You can't just use having a difficult chlldhood as an excuse to be a total arsehole

Wwwnothingdotcom · 02/11/2023 16:28

She is done but doesn't want to be the one breaking up

VeridicalVagabond · 02/11/2023 16:28

Why do you want to spend the rest of your life with this girl woman? She sounds horrible. First time someone was nasty about my kid they'd be out the fucking door too.

Relationships are not supposed to be this difficult or trying you know. Especially out of high school where this sort of nonsense behaviour can at least be blamed on hormone tsunamis and lack of experience.

Catsafterme · 02/11/2023 16:34

Don't do it, as much as you may think you love her, this isn't love. I made this mistake when I was younger with my stbxw.

I brushed over the moods, angry outbursts and the hot and cold treatment, I didn't know what it was and we got married, had kids.

It didn't get better it got worse she was highly abusive, controlling and manipulative mostly to me but also the children and family.

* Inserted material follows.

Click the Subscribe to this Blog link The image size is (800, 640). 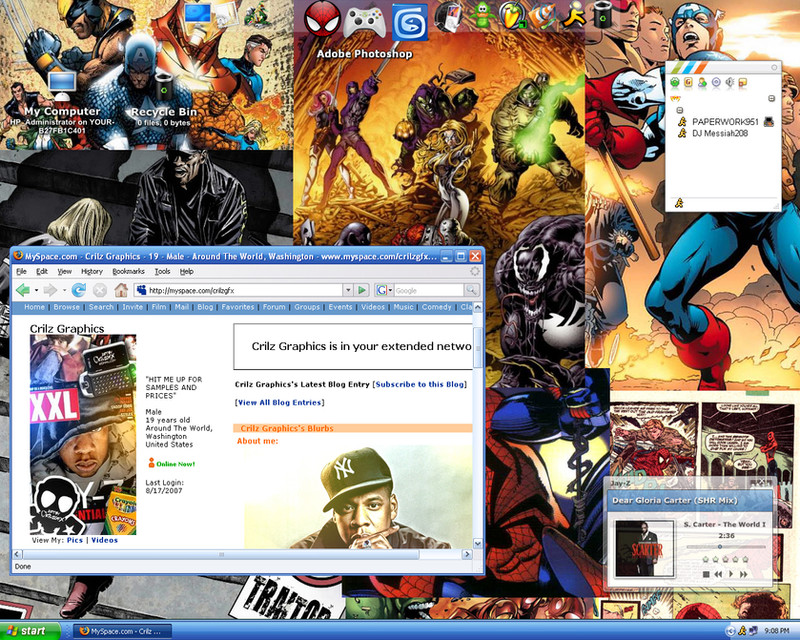(420, 384)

Now she's gone awol, weaponized and withholding the children and trying to throw me and everyone else under the bus to maintain control and become a victim.

You are here questioning it because something isn't sitting right. Trust your gut, she's treating you like shit and would likely do the same to your children.

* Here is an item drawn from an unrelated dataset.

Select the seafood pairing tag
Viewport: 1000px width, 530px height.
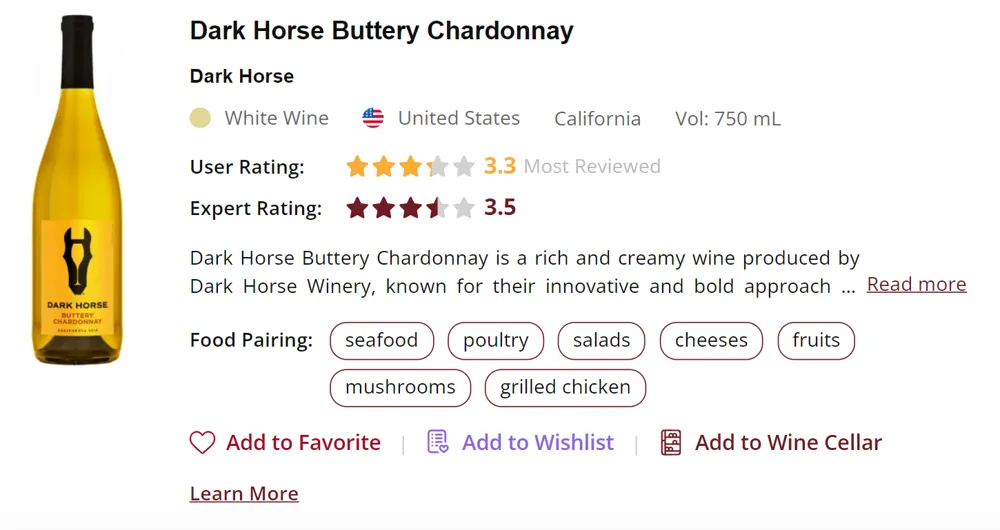tap(381, 341)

Sittingonabench · 02/11/2023 16:36

Assuming this is the result of trauma and not just her personality - It sounds like she needs to engage with therapy and figure herself out a bit. I don’t think it would be the best idea to get engaged until she has truly engaged with this for herself (her doing it for you would be a bad idea). Shorter term you need to really think if you want to commit to supporting her as this will likely be a life long journey for her

Bobbotgegrinch · 02/11/2023 16:47

Why on earth would you want to subject your kids to this woman?

Grow up and put your kids first!

SuckingFunt · 02/11/2023 16:51

@Sittingonabench Sod that. The OP needs therpay to work out why they are putting up with somebody who is so foul! Love yourself enough to leave her.

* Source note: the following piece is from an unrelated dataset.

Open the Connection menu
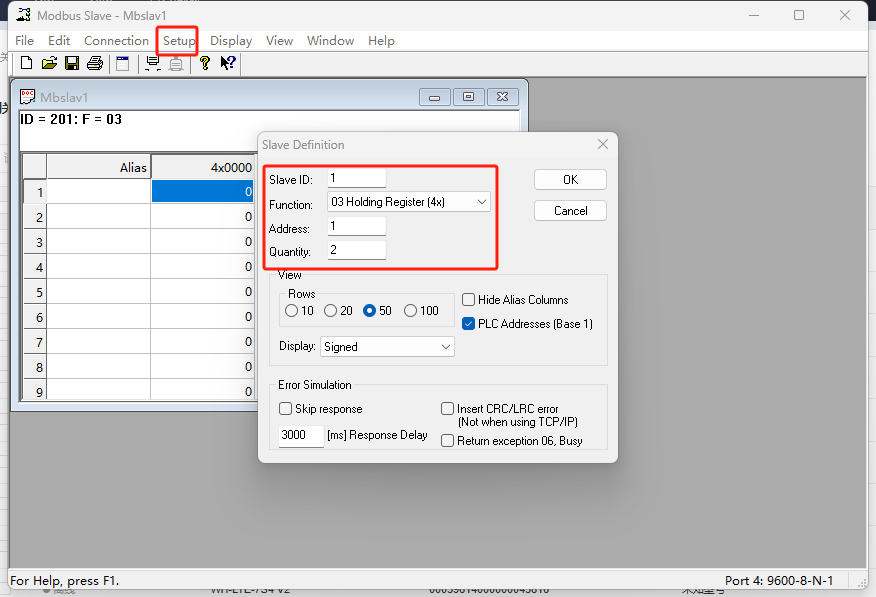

BlueEyedPeanut · 02/11/2023 16:52

She's not a girl. She's a grown woman who is nasty about your kids. Why is that not a hard line for you?

ThickSkinnedSoWhat · 02/11/2023 16:55

Your poor kids. That's all I have to say. Nobody to fight their corner.

Ittybittytittycomittee · 02/11/2023 16:55

She sounds delightful. You need to ask yourself how long you can use her upbringing as an excuse for her being a total shit to you. It sounds like she brings a lot of unhappiness and emotional baggage to your relationship. We all come with a certain amount of emotional baggage but it can work if you work with your partner, it sounds like she's not willing to do anything of the sort. A ring won't make this better I'm afraid, the cracks will appear quickly even if everything is ok at the start. I'm so sorry.

Saladgoatcheese · 02/11/2023 16:56

Sittingonabench · 02/11/2023 16:36

Assuming this is the result of trauma and not just her personality - It sounds like she needs to engage with therapy and figure herself out a bit. I don’t think it would be the best idea to get engaged until she has truly engaged with this for herself (her doing it for you would be a bad idea). Shorter term you need to really think if you want to commit to supporting her as this will likely be a life long journey for her

Definitely this. I used to behave like your GF because I didn’t know how to deal with difficult feelings
Sounds like you can see through all the crap to her underlying personality OP so maybe you can encourage her to get help with her issues. Then you might have a happier future together
Good luck, you sound like a really caring partner

Fmlgirl · 02/11/2023 17:02

I used to also behave a bit like your gf. The truth is I really wanted kids and the relationship wasn’t moving forward despite of him saying he wanted to. The bad behaviour was on me though and I shouldn’t have behaved this way, I was unhappy in the relationship and should have left a lot sooner. Your girlfriend also doesn’t want to be with you anymore, don’t put up with this.